A forum forged by people’s movements as an alternative to the elitist World Economic Forum (WEF), the WSF purposely holds its meeting the same time that WEF meets in Davos. Pakistan will be represented by President Gen Pervez Musharraf at this year’s Davos meeting.

Iqbal A. Dehto, secretary general of the Pakistan chapter of Amnesty International told Dawn on Monday that after five years of intense interaction, peoples’ movements everywhere in the world have joined forces to prove that “another world is not only possible, it is happening”.

Nowhere was it happening more profoundly than Venezuela, he said. “The country is home to a peaceful revolutionary process that has brought education and healthcare to millions through the redistribution of oil profits. In fact, the whole Latin American region is now in search of an alternative economic system.”

Mr Dehto a WSF meeting will also be held in Karachi in March as its concerns about Pakistan where national resources have been hijacked by the landed aristocracy and the middle class and the poor have been ousted from the decision-making process.
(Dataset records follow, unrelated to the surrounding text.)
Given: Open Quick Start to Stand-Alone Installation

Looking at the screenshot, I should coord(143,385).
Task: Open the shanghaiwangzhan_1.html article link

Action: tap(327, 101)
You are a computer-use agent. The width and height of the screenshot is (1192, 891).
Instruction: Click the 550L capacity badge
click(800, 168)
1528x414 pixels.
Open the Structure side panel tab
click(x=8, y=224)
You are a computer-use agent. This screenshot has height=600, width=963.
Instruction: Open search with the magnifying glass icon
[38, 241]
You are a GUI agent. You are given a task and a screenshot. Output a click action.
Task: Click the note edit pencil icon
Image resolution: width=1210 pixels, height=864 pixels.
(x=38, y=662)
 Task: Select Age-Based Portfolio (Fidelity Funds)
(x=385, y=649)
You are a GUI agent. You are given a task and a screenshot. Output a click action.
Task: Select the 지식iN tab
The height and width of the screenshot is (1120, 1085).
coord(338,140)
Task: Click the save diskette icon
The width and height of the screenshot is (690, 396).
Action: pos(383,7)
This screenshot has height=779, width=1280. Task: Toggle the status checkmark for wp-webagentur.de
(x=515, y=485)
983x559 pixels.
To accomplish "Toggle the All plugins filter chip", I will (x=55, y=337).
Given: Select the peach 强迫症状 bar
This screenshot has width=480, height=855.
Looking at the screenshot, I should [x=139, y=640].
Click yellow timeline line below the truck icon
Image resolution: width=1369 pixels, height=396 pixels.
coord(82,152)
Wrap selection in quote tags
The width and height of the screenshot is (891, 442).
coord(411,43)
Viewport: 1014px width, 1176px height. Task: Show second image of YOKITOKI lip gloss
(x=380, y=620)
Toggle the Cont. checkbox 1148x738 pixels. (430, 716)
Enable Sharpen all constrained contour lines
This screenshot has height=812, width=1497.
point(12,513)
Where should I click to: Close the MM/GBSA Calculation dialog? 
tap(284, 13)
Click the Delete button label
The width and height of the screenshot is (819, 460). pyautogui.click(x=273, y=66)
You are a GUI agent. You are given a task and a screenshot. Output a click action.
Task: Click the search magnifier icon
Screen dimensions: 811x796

That Pakistan’s predicaments have worsened since it took the role of the frontline state in the US’s so-called war on terror, was evident from the ongoing military operations in Balochistan and the tribal areas and absence of political autonomy and real democracy, the Amnesty official said.

“Some 7,000 people are on death row in Pakistan. They include juveniles convicted by various courts,” he said, listing some of the concerns of the WSF which include arbitrary arrests and detentions, unfair trials under anti-terrorist legislations, torture, rapes, deaths in custody, extrajudicial executions and disappearances.

“The Pakistani government has consistently failed to exercise due diligence in protecting members of religious minorities and women from violence by private actors and to ensure that perpetrators are brought to justice for such abuses”, Mr Dehto observed.

Rights were also violated of the people detained, and then handed over to the US authorities, on suspicion that they might have been associated with terrorist. Now people were being killed inside Pakistan in the US attacks. The killing of 18 innocent civilians in Bajaur was the latest such attack.

“The participation of Pakistan in the war on terror has added another layer to the human rights violations. Hundreds of people have been arbitrarily arrested, disappeared in custody and in some cases handed over to other countries without reference to domestic legal safeguards related to extradition and in violation of the country’s laws which prohibits transfer of detainees in situations in which they are at risk of serious abuse.

“Several of these transfer from Pakistan to the US custody and the release of prisoners from Guantanamo Bay have testified the torture and inhuman treatment of inmates at the custody of the US army”, said the IA official while pledging to take up these issues at WSF.

The member organisation of the WSF in Pakistan are also worried about the repercussions of the specific laws on the lives of the people. For example people are hauled up under Blasphemy Law for no crime but exercising the right to freedom of religion.

The Hudood laws provides for cruel, inhuman and degrading punishments. It also discriminate against women in that it does not admit their testimonies and fails to adequately distinguish between fornication and rape, he said.

The law of Qisas and Diyat makes murder a private offence for which the family of the victim can forgive the perpetrator and end prosecution. This facilitates impunity to both honour killing and deaths in custody, he added.

Pakistan, Mr Dehto noted, has not yet ratified major human rights treaties like the International Convention on Civil and Political Rights and the UN Convention against Torture (CAT).